DATASET RECORDS:
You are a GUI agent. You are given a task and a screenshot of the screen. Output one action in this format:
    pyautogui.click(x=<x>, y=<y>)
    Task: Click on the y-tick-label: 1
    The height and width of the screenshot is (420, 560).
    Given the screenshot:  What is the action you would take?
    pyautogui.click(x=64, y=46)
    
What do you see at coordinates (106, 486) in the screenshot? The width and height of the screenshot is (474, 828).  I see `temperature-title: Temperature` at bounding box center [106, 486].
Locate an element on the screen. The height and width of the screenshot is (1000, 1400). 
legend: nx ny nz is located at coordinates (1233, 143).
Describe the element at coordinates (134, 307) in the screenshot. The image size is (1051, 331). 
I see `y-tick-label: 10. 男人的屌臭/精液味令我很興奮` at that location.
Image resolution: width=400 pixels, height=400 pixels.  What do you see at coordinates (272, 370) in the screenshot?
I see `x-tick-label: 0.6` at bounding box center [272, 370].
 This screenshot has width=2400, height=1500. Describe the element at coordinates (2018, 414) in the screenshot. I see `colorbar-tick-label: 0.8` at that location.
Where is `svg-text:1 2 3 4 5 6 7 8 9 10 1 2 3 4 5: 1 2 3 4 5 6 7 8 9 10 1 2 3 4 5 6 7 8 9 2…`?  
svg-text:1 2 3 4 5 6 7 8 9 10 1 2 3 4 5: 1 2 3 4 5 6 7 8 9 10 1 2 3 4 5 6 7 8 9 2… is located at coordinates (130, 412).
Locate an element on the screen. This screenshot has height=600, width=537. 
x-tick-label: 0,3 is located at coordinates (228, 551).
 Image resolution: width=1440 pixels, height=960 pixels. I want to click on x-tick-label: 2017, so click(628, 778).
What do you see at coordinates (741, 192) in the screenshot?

INSTRUCTIONS FOR THE TASK: Quote in full each line of the material above that contains the word "bounding".

RESULT BELOW:
What do you see at coordinates (106, 486) in the screenshot? The width and height of the screenshot is (474, 828).  I see `temperature-title: Temperature` at bounding box center [106, 486].
I see `x-tick-label: 0.6` at bounding box center [272, 370].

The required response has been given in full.